Японцы всё-таки не решились окончательно отказаться от наступления и до 2-х часов дня производили ряд попыток продвинуться вперед против расположения стрелков, но каждый раз вовремя открываемый огонь останавливал их импульс. Однако, пользуясь пересеченностью местности, они довольно удачно углубились в долину деревни Тагоу, несмотря на то, что ее обстреливала застава Ушакова и, казалось, какие-то еще части, расположившиеся на высотах южнее Тасинтунь. Ввиду этого я удлинил левый фланг частью 9-й роты и приказал фельдфебелю Серову с частью 10-й роты перейти в наступление по правому берегу долины Тагоу; последний исполнил это весьма быстро, удачно обстрелял сомкнутую часть японцев у группы фанз, заставил их отойти и занял выдающееся положение впереди левого фланга. Около того же времени князь Долгоруков начал, опять по собственной инициативе, наступление вперед, но, так как я получил донесение о наступлении батальона противника с юга, от Шанматуна, то к 4-м часам прекратил наступление обоих своих флангов, ибо дальнейшее движение вперед к командующим высотам, занятым многочисленным противником, повело бы лишь к напрасным потерям; позиция и вся котловина Тунсинпу осталась за нами; мы были обоими флангами на полверсты-версту впереди того расположения, где начали бой; все сознавали победу; для воодушевления людей, я приказал пропеть «Боже царя храни» и, обойдя стрелков, поздравил их с победой.

* [ДАННЫЕ]
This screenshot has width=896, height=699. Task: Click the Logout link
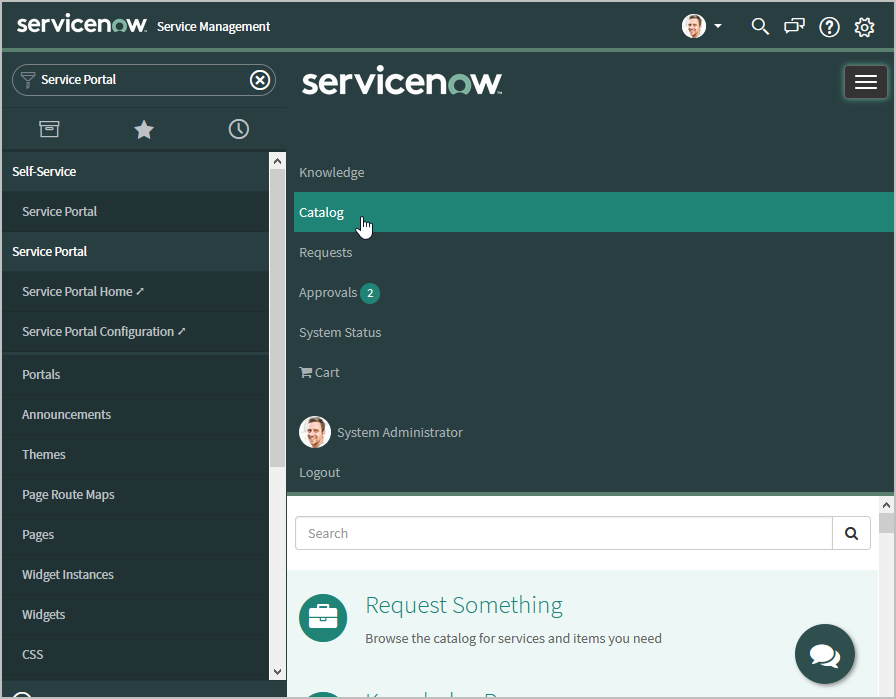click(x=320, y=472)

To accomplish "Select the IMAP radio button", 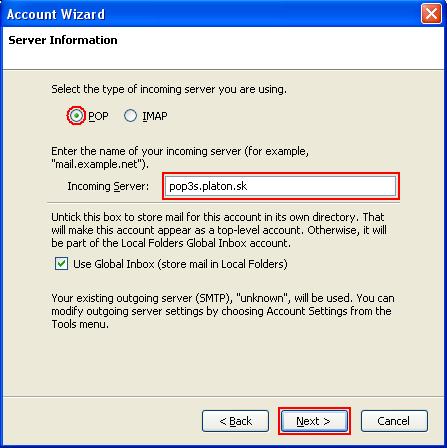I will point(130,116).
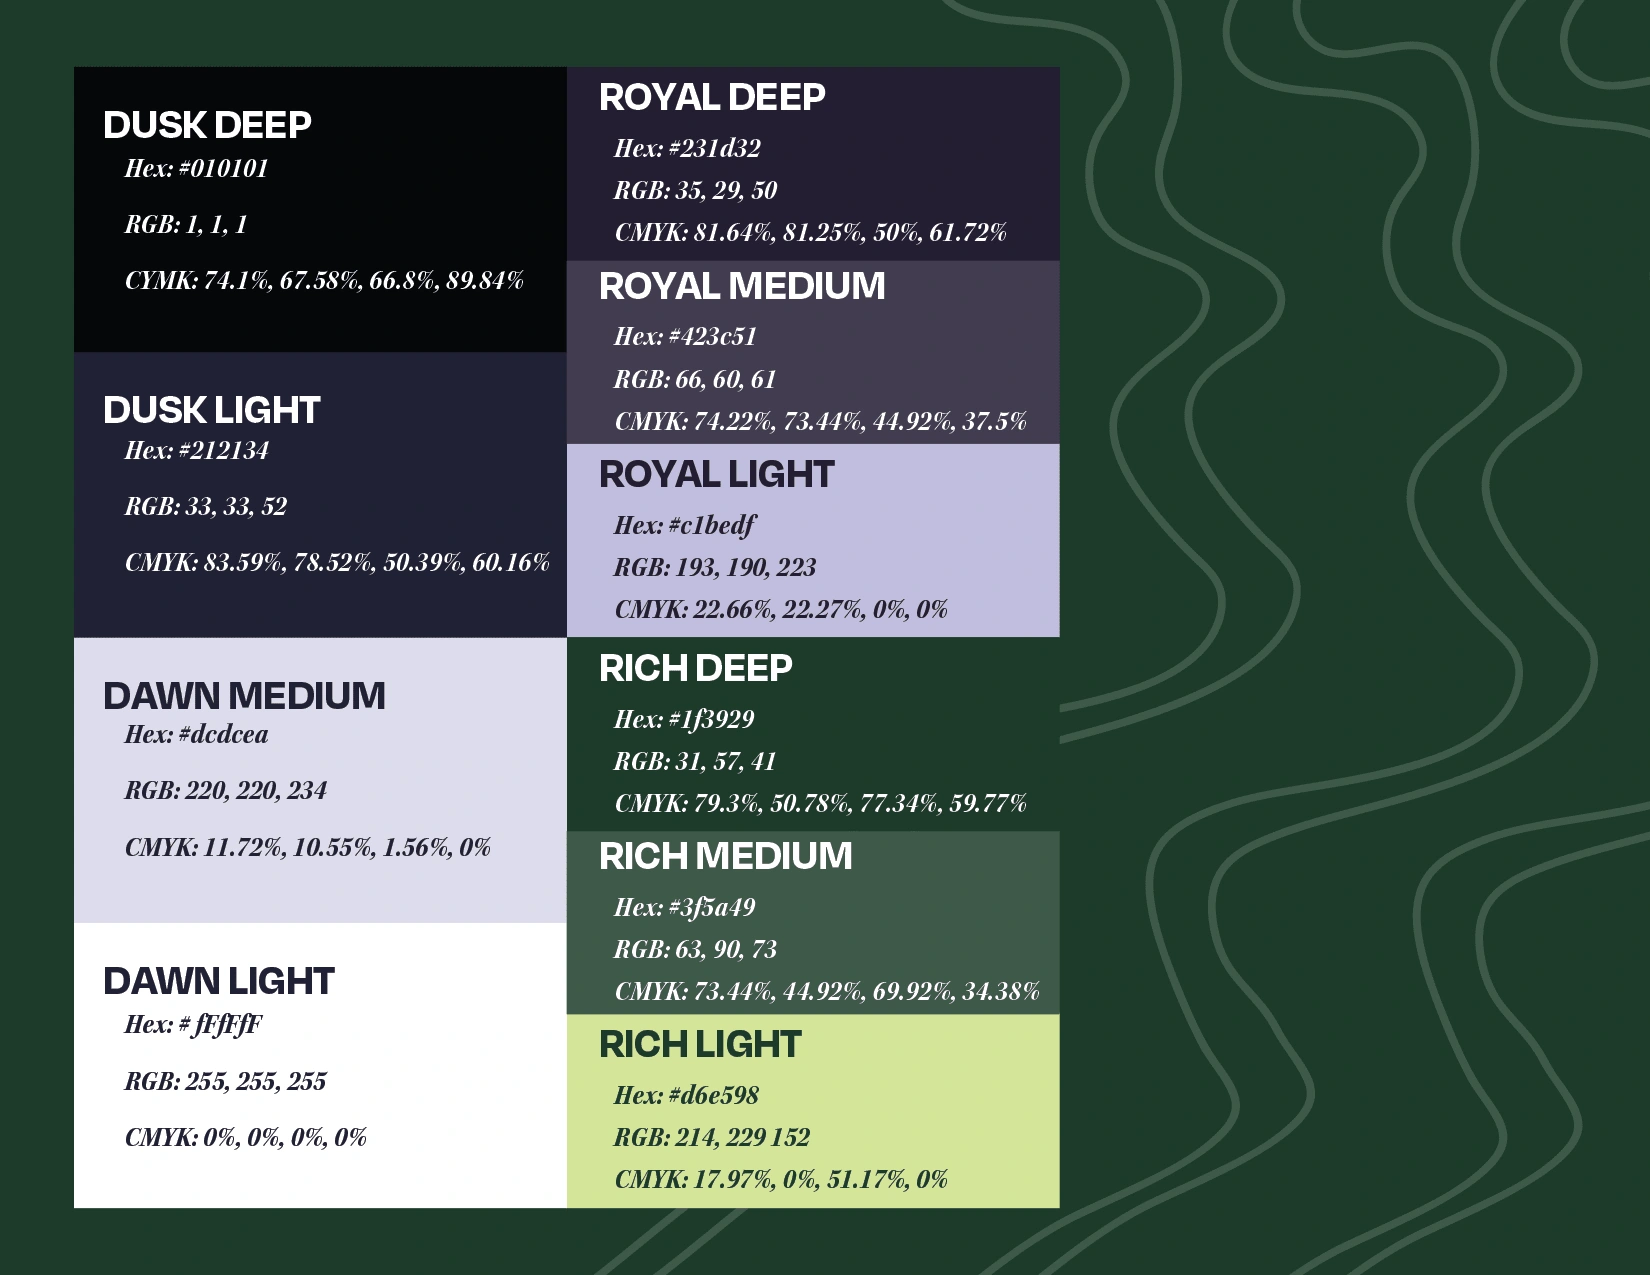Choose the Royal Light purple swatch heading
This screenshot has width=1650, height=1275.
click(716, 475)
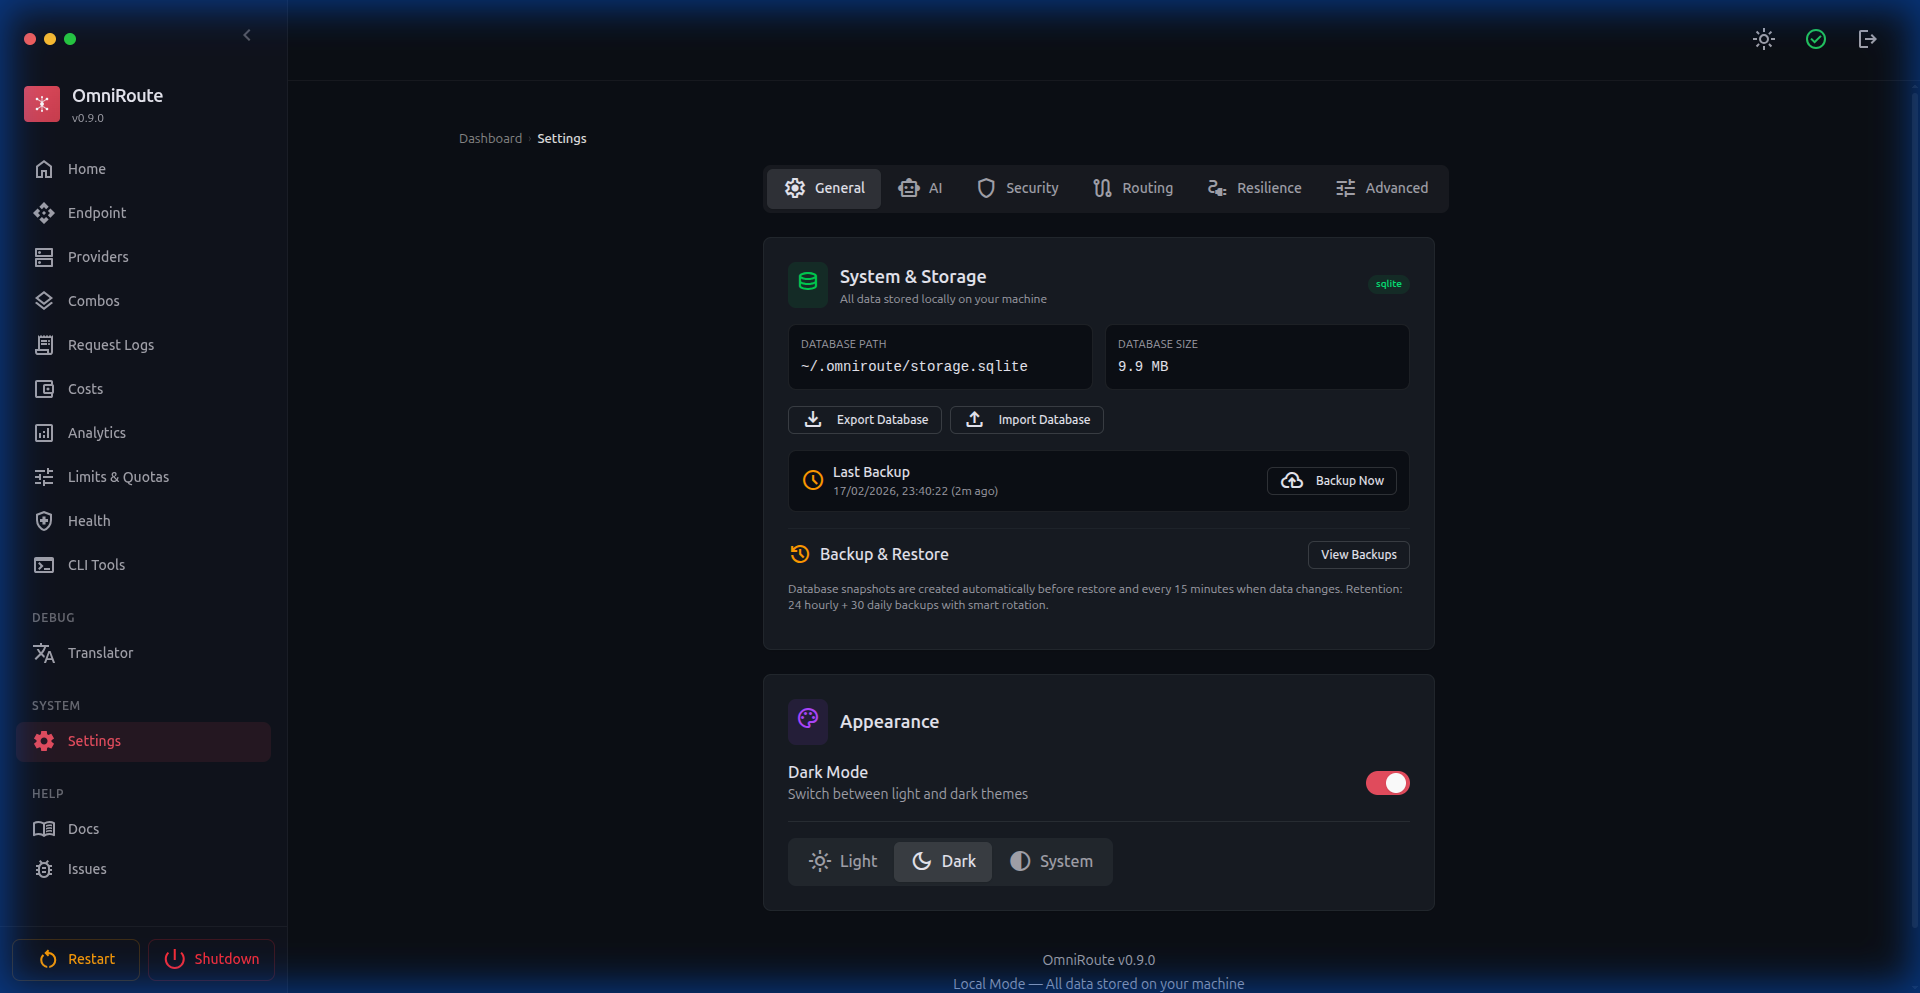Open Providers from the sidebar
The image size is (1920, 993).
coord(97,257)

* [ЗАДАНИЯ ДЛЯ ВЫПОЛНЕНИЯ]
1. Процитируйте весь отрывок дословно, без каких-либо изменений.
2. Подсчитайте, сколько строк в записях содержат слово «This» с учетом регистра, и укажите в ответе только число.
Записи никак не связаны с отрывком.

* [РЕЗУЛЬТАТЫ]
1.
Японцы всё-таки не решились окончательно отказаться от наступления и до 2-х часов дня производили ряд попыток продвинуться вперед против расположения стрелков, но каждый раз вовремя открываемый огонь останавливал их импульс. Однако, пользуясь пересеченностью местности, они довольно удачно углубились в долину деревни Тагоу, несмотря на то, что ее обстреливала застава Ушакова и, казалось, какие-то еще части, расположившиеся на высотах южнее Тасинтунь. Ввиду этого я удлинил левый фланг частью 9-й роты и приказал фельдфебелю Серову с частью 10-й роты перейти в наступление по правому берегу долины Тагоу; последний исполнил это весьма быстро, удачно обстрелял сомкнутую часть японцев у группы фанз, заставил их отойти и занял выдающееся положение впереди левого фланга. Около того же времени князь Долгоруков начал, опять по собственной инициативе, наступление вперед, но, так как я получил донесение о наступлении батальона противника с юга, от Шанматуна, то к 4-м часам прекратил наступление обоих своих флангов, ибо дальнейшее движение вперед к командующим высотам, занятым многочисленным противником, повело бы лишь к напрасным потерям; позиция и вся котловина Тунсинпу осталась за нами; мы были обоими флангами на полверсты-версту впереди того расположения, где начали бой; все сознавали победу; для воодушевления людей, я приказал пропеть «Боже царя храни» и, обойдя стрелков, поздравил их с победой.

2. 2